DATA TO PROCESS —
═══

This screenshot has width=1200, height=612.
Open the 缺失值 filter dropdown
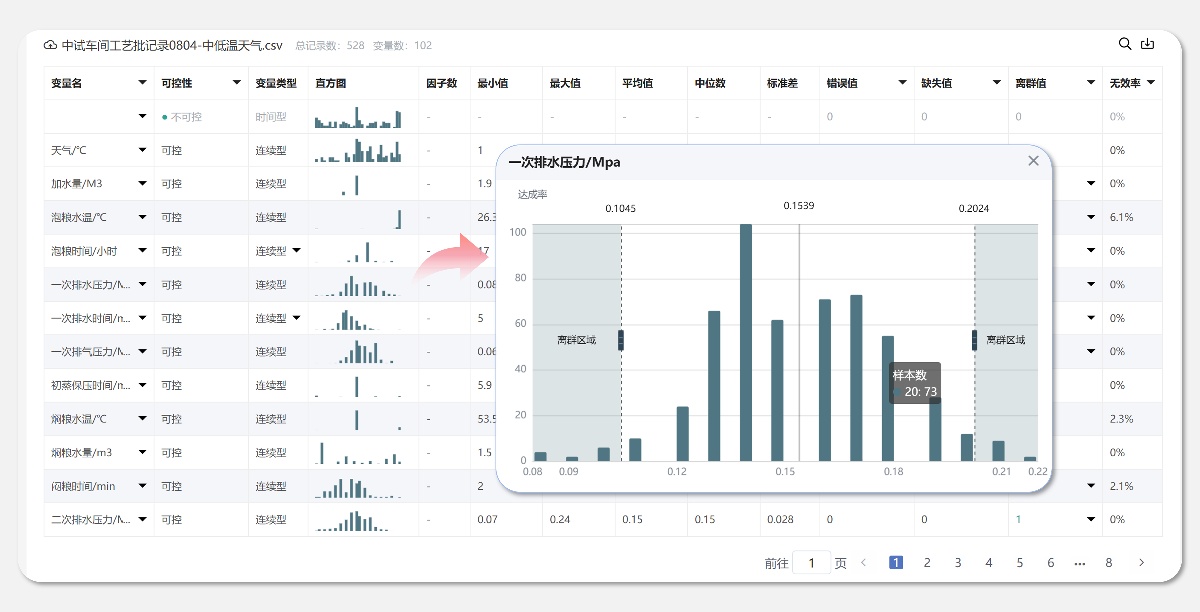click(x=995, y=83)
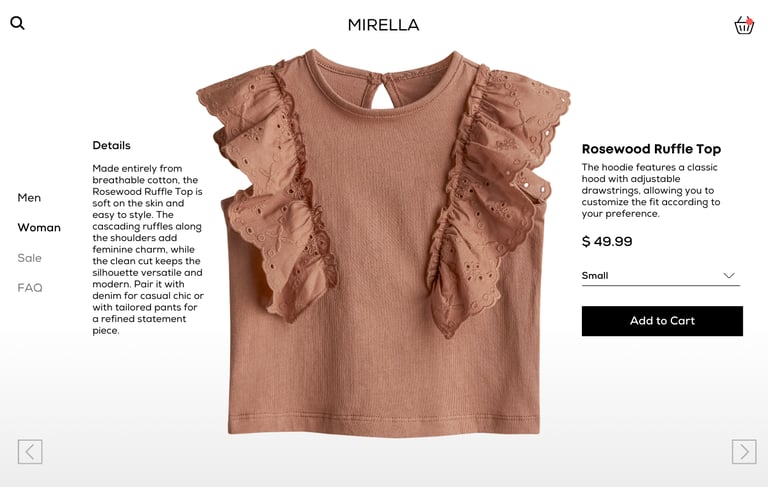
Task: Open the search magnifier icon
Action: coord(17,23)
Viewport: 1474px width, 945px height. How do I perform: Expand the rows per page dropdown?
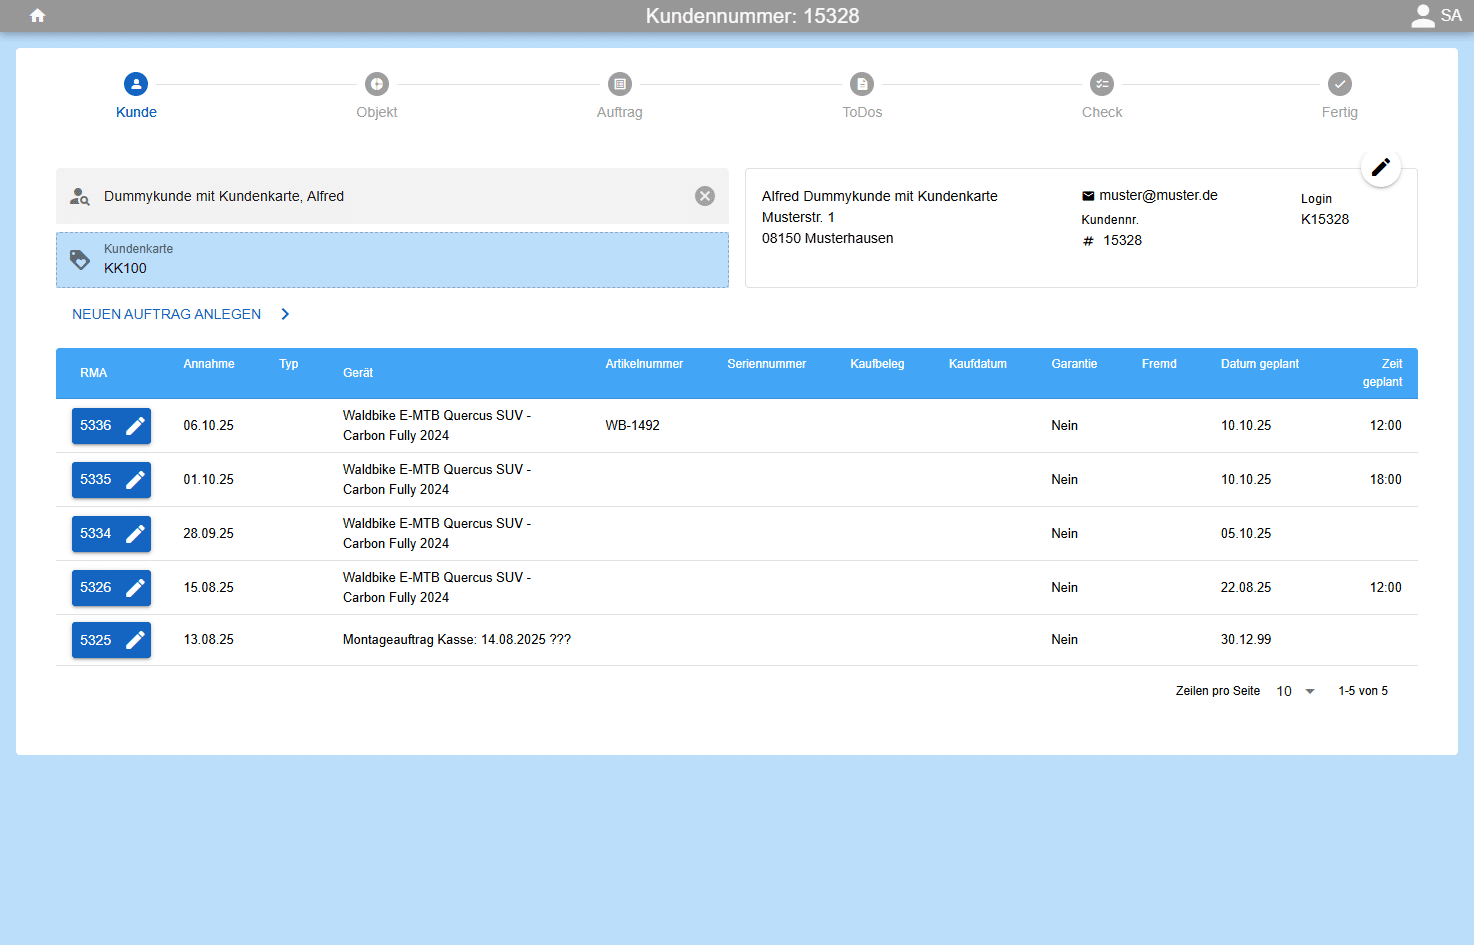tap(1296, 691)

═══

ASSIGNMENT — Output each line above exactly. Skip the images.

RESULT BELOW —
This screenshot has width=1200, height=612.
Open the 缺失值 filter dropdown
click(x=995, y=83)
Task: Open the search magnifier icon
Action: coord(17,23)
Viewport: 1474px width, 945px height. How do I perform: Expand the rows per page dropdown?
tap(1296, 691)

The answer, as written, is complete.